**Task details**
After finding the line that contains "Click Queued status", reproduce it and each line below it through the end of the listing, exactly, with nothing added.
-- Opening Marker --
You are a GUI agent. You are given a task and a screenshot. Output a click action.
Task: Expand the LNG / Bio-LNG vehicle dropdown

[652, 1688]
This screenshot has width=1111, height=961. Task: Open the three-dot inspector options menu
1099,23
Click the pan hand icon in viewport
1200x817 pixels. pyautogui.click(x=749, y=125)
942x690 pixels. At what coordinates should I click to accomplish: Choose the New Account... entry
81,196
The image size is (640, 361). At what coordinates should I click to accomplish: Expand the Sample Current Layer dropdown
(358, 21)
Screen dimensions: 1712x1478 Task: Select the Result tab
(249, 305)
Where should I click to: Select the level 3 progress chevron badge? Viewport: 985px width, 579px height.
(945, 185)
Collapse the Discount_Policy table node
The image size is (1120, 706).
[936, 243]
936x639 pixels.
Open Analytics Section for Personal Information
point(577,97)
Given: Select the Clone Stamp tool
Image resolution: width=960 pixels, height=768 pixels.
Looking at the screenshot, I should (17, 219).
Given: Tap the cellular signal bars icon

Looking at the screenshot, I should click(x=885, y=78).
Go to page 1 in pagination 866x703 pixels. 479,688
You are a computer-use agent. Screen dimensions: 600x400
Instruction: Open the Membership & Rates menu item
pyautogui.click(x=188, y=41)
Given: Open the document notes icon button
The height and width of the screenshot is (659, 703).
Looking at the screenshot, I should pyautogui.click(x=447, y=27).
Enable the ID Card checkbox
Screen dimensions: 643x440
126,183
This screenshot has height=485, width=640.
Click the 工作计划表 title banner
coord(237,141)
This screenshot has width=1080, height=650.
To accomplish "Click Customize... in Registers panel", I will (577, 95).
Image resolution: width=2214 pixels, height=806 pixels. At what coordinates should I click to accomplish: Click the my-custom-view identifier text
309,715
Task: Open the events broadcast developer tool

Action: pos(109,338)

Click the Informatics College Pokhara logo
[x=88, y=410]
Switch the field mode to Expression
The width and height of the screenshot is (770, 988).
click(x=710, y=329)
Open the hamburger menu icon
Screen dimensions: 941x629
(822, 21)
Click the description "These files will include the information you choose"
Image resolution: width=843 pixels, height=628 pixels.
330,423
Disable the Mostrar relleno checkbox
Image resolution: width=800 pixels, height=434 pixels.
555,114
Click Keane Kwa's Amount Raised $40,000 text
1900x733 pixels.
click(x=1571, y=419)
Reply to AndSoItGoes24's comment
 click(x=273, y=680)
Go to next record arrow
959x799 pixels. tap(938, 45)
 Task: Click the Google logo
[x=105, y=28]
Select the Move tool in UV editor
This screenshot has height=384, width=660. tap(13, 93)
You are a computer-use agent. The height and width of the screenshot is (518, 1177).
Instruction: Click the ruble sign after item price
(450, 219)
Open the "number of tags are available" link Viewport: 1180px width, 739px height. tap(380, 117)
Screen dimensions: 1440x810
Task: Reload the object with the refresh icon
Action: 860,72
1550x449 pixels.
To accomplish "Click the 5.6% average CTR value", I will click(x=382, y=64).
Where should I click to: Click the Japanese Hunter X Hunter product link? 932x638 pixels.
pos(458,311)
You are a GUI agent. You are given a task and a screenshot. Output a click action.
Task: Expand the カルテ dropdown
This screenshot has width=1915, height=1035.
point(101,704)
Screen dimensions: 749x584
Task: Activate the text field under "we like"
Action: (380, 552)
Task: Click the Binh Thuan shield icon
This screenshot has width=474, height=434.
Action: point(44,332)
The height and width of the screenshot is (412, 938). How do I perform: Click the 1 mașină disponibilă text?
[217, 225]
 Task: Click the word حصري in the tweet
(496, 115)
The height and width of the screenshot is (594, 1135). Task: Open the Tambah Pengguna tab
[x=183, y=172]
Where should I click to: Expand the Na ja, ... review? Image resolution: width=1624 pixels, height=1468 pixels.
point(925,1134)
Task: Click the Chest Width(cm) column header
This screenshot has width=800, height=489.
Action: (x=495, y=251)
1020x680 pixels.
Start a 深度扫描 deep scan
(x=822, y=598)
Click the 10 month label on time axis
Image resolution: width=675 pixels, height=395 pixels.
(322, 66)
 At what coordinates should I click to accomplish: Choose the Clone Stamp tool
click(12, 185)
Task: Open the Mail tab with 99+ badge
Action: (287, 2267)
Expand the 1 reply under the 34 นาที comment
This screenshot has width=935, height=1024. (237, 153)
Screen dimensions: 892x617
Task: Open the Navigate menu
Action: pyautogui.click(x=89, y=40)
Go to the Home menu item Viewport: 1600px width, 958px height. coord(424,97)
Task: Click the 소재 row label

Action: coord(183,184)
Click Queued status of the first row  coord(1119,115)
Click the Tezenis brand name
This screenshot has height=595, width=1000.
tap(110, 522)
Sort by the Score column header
-- Closing Marker --
**Result**
Click Queued status of the first row  coord(1119,115)
Click the Tezenis brand name
This screenshot has height=595, width=1000.
tap(110, 522)
Sort by the Score column header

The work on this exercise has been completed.